■ Your objective:
List every line of the records that contains the string "chart", matching case exactly.

■ Data provided:

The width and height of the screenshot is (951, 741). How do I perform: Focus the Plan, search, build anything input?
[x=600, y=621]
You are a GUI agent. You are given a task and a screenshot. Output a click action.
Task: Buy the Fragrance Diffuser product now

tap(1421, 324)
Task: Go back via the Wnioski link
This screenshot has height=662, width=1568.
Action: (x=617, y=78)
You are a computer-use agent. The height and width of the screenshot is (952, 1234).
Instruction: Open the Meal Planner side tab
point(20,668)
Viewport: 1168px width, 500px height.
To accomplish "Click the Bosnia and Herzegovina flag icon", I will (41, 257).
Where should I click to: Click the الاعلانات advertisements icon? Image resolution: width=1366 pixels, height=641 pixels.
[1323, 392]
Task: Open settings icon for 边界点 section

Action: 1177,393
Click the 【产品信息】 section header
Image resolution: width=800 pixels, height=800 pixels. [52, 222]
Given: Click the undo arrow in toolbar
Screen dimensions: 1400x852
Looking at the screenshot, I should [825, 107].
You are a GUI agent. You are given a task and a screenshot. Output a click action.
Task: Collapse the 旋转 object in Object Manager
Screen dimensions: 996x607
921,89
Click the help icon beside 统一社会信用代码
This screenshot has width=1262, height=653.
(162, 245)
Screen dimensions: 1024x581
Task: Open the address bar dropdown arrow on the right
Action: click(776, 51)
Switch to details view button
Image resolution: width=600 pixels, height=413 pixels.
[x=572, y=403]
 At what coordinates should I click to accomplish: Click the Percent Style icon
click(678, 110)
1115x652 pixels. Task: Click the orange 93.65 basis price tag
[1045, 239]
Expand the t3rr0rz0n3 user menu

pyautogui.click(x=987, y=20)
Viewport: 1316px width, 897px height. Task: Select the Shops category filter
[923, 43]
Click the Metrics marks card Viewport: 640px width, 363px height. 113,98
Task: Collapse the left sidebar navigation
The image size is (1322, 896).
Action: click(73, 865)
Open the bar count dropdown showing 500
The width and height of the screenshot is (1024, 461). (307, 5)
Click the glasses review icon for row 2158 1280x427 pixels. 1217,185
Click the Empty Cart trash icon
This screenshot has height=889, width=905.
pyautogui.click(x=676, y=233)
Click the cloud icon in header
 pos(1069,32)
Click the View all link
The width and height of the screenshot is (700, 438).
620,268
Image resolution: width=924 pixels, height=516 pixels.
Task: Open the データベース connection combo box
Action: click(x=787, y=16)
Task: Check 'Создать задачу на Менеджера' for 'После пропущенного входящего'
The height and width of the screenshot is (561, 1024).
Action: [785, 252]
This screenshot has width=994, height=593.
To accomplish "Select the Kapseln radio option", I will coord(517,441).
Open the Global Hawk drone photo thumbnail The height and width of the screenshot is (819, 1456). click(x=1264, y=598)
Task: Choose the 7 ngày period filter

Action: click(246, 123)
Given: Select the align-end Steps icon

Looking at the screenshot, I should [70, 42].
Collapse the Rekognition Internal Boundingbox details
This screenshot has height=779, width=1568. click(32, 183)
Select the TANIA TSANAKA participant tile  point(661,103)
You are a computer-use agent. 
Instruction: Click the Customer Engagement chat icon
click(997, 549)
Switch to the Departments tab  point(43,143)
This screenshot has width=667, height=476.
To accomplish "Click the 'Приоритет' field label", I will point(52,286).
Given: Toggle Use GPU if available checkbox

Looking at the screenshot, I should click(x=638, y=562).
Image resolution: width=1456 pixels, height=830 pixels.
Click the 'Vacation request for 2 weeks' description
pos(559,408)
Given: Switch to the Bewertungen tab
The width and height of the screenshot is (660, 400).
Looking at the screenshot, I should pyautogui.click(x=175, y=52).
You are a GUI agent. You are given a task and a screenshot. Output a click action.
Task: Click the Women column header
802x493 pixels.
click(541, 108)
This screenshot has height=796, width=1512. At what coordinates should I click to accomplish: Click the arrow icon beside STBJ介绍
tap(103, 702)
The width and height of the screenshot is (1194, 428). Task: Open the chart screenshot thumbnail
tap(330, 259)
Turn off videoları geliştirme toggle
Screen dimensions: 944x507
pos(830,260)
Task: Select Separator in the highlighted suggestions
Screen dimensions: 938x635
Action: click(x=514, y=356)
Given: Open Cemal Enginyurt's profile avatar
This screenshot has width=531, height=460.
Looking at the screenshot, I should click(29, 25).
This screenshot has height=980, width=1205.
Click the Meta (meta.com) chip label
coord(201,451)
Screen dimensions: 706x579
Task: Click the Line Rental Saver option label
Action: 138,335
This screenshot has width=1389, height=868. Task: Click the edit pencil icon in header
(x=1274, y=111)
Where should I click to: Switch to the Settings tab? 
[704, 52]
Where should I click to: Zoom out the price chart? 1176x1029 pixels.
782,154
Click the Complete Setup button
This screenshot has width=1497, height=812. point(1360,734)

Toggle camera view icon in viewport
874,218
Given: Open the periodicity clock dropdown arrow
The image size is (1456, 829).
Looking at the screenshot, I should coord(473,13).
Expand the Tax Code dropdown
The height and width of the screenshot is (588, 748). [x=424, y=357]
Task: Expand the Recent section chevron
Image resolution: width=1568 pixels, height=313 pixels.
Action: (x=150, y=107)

■ Task result:
The width and height of the screenshot is (1194, 428). Task: Open the chart screenshot thumbnail
Where should I click to: Zoom out the price chart? 1176x1029 pixels.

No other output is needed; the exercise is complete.